Other regional projects have gone down in flames, including the Two Forks Dam project, which was rejected by the U.S. Environmental Protection Agency (EPA) in 1990 after Denver and its suburban partners had spent more than a decade and $40 million trying to win its approval. And other more recent major water projects, including Denver Water’s effort to expand Gross Reservoir in western Boulder County and another Northern Water effort—to build what’s known as the Northern Integrated Supply Project (NISP) on the northern Front Range—have yet to succeed despite the numerous cities that support them. There may be some hope ahead, however. Under Colorado’s Water Plan, adopted in December 2015, numerous policies are in place that encourage, but stop short of mandating, multi-use and multi-participant projects.

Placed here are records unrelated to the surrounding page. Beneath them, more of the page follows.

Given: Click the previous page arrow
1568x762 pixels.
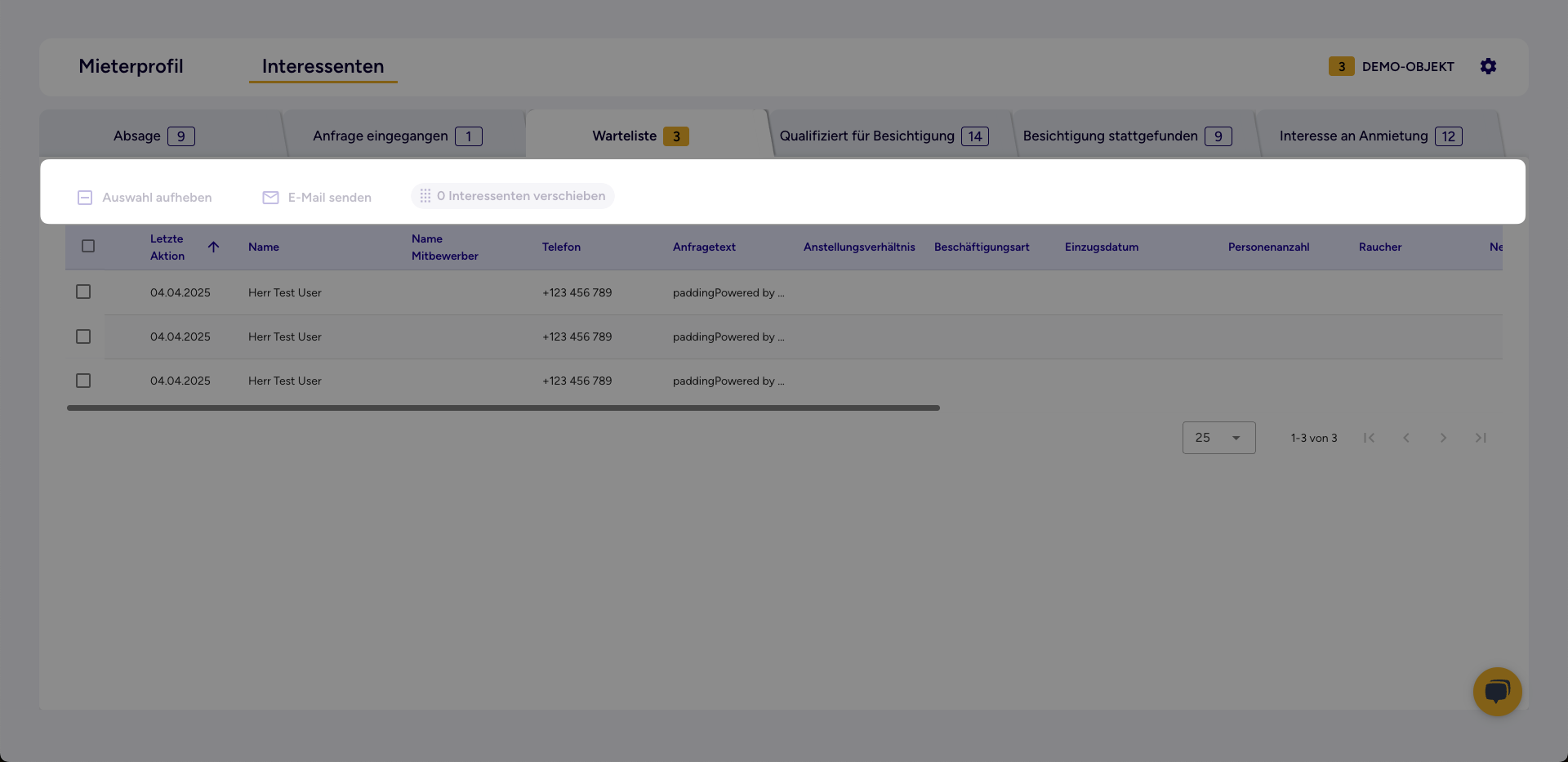Looking at the screenshot, I should [1406, 438].
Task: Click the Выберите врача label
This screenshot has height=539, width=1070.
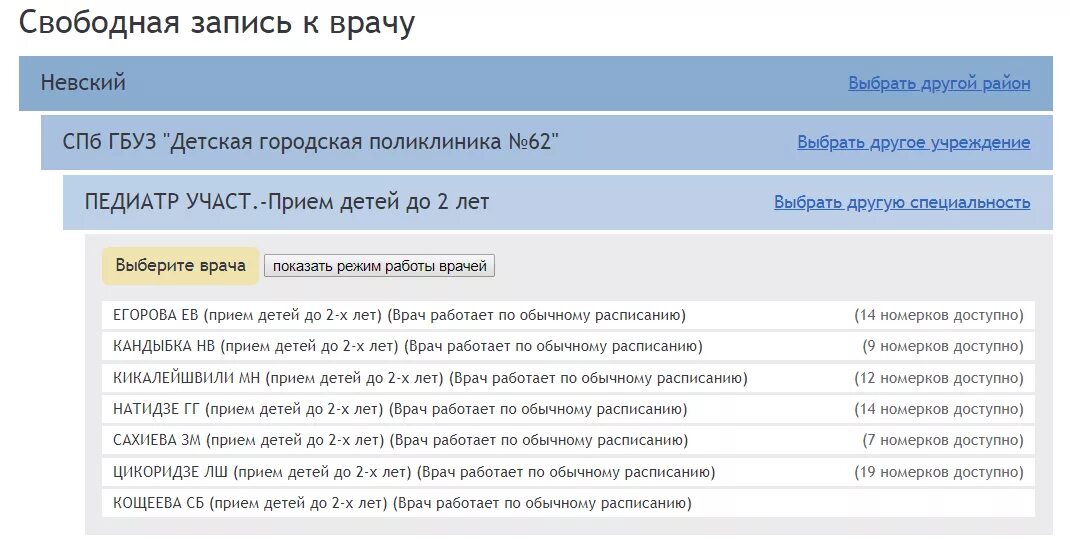Action: (x=180, y=265)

Signing of the Windy Gap Firming Project’s Record of Decision by Reclamation in December 2014. Photo courtesy of Northern Water

 

In addition, Wilkinson says he has been encouraged by a recent tightly focused effort by the EPA, U.S. Army Corps of Engineers, Bureau of Reclamation, and Colorado Department of Natural Resources to dramatically streamline the federal permitting process, another of the water plan’s action items.

Currently, any project that involves federal funding or requires a federal permit must deal with multiple agencies and stakeholder groups, all of which have different requirements for engineering, cost and environmental data. Under the federal Clean Water Act, any project that diverts from the “waters of the United States” requires a permit from the Army Corps. And most rivers and streams are considered U.S. waters. “The idea is to look at cutting out redundancies and lags in schedules [among the different agencies],” says Wilkinson. “Instead of running processes sequentially, they will run in parallel.”

As the state’s population grows, regionalizing water systems in areas that share common boundaries or at least lie close to one another will continue to make sense. As communities fill in, connecting them becomes cheaper on a per-capita basis. Look at a map of the new WISE Project and it’s clear why those communities are better served by joining forces and sharing resources, says Lochhead.

However, far-flung water districts that have suffered with inadequate financial resources, expertise or water supplies will remain harder to serve. In Tolen’s La Plata district, for instance, 25 percent of residents have had to haul water. Nearby areas outside the district are facing the same problem. But they don’t have enough residents or commercial players, such as natural gas producers, to generate the tax revenue to build a sustainable system.

The state will have to continue to look for options to help these communities, says Tom Browning, deputy director of the Colorado Water Conservation Board. Browning says other small communities that are isolated due to geography won’t be able to rely on regionalization to meet their long-term water needs.

The City of Thornton has had to largely go it alone, not because it lacks cash, but because its water rights cannot be used outside its boundaries, according to Thornton’s water project director Mark Koleber. He is in charge of a massive pipeline project that will bring water from the Grand River Ditch, now largely controlled by Thornton, south to the city. According to Koleber, although regional cooperation on the project hasn’t been possible because of its water rights limitations, the city has talked with various Weld County entities about sharing the pipeline with other small communities who might need help.

Some have suggested that communities that can’t prove they have adequate water, such as the rural areas of eastern La Plata County, should be required to join districts that do, but Tolen believes such an approach goes too far: “I would rather see the state simply require that these communities demonstrate that they are working toward a sustainable water supply.”

Still those who have been able to work successfully at the regional level have seen the power and economies that result when communities band together. “It’s not going to be a single model in the future moving forward,” says Lochhead. “But regionalization makes sense. No one can do it alone.”